In the unit test file, you need to mark the tests with `@pytest.mark.unittest` to include them in the Python testing framework. This allows you to run the unit test file directly by entering `pytest -sv xxx.py` in the command line. `-sv` is a command option that, when used, prints detailed information to the terminal during the test execution for easier inspection.

### 7. Comprehensive Testing and Running

- After ensuring the basic functionality of the policy, you need to use classic environments like cartpole to conduct comprehensive correctness and convergence tests on your policy. This is to verify that your policy can work effectively not only in unit tests but also in real game environments.
- You can write related configuration files and entry programs by referring to `cartpole_muzero_config.py`. During the testing process, pay attention to record performance data of the policy, such as the score of each round, the convergence speed of the policy, etc., for analysis and improvement.

### 8. Contribution

- After completing all the above steps, if you wish to contribute your policy to the LightZero repository, you can submit a Pull Request on the official repository. Before submission, ensure your code complies with the repository's coding standards, all tests have passed, and there are sufficient documents and comments to explain your code and policy.

- In the description of the PR, explain your policy in detail, including its working principle, your implementation method, and its performance in tests. This will help others understand your contribution and speed up the PR review process.

### 9. Share, Discuss, and Improve

- After implementing and testing the policy, consider sharing your results and experiences with the community. You can post your policy and test results on forums, blogs, or social media and invite others to review and discuss your work.
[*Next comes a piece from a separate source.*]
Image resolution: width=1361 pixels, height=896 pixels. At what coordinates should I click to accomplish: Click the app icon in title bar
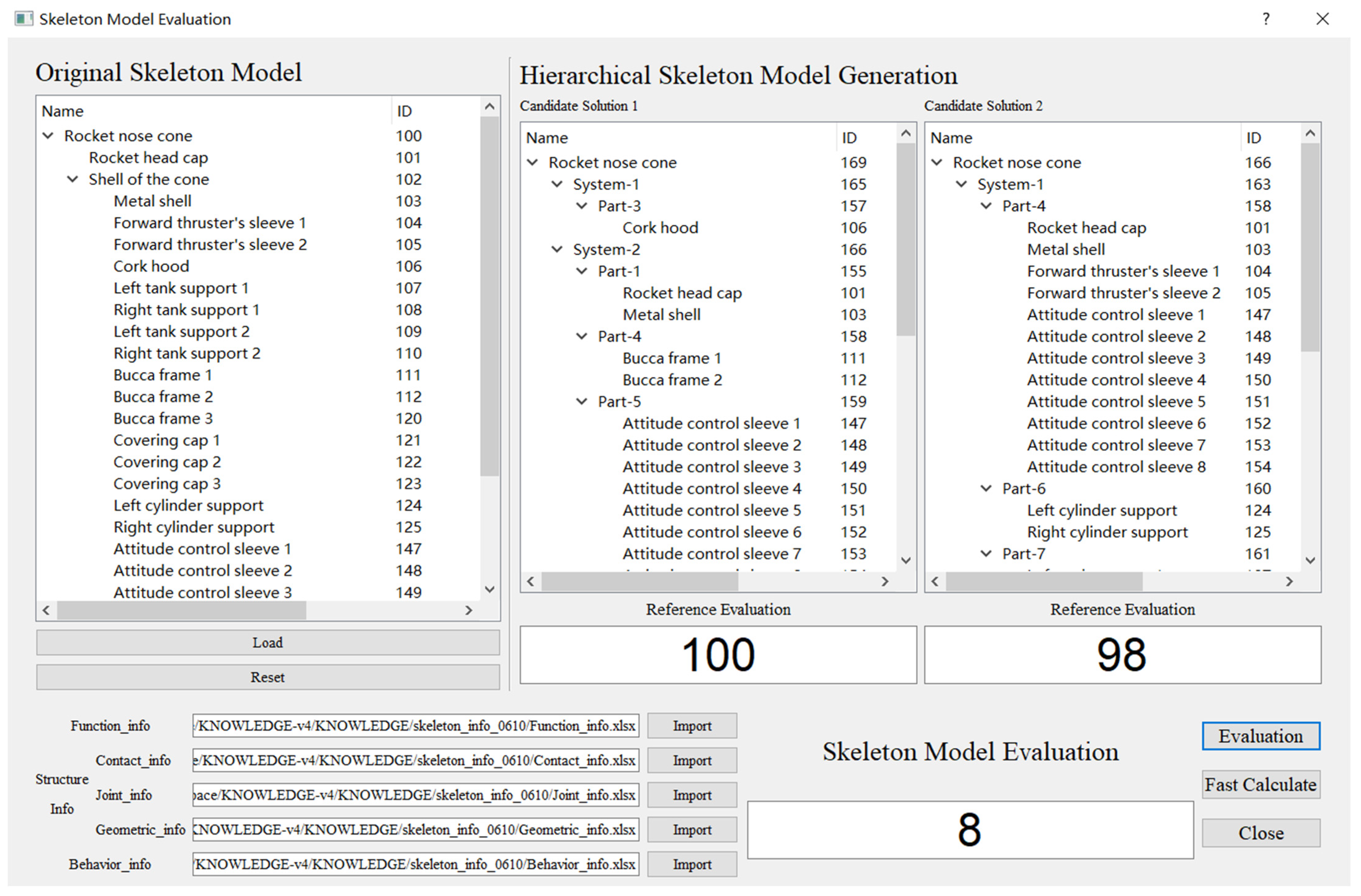point(23,19)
This not only allows you to receive feedback from others but also helps you build a professional network and may trigger new ideas and collaborations.
- Based on your test results and community feedback, continuously improve and optimize your policy. This may involve adjusting policy parameters, improving code performance, or solving problems and bugs that arise. Remember, policy development is an iterative process, and there's always room for improvement.

## **Considerations**

- Ensure that your code complies with the Python PEP8 coding standards.
- When implementing methods like `_forward_learn`, `_forward_collect`, and `_forward_eval`, ensure that you correctly handle input and returned data.
- When writing your policy, ensure that you consider different types of environments. Your policy should be able to handle various environments.
- When implementing your policy, try to make your code as modular as possible, facilitating others to understand and reuse your code.
- Write clear documentation and comments describing how your policy works and how your code implements this policy. Strive to maintain the core meaning of the content while enhancing its professionalism and fluency.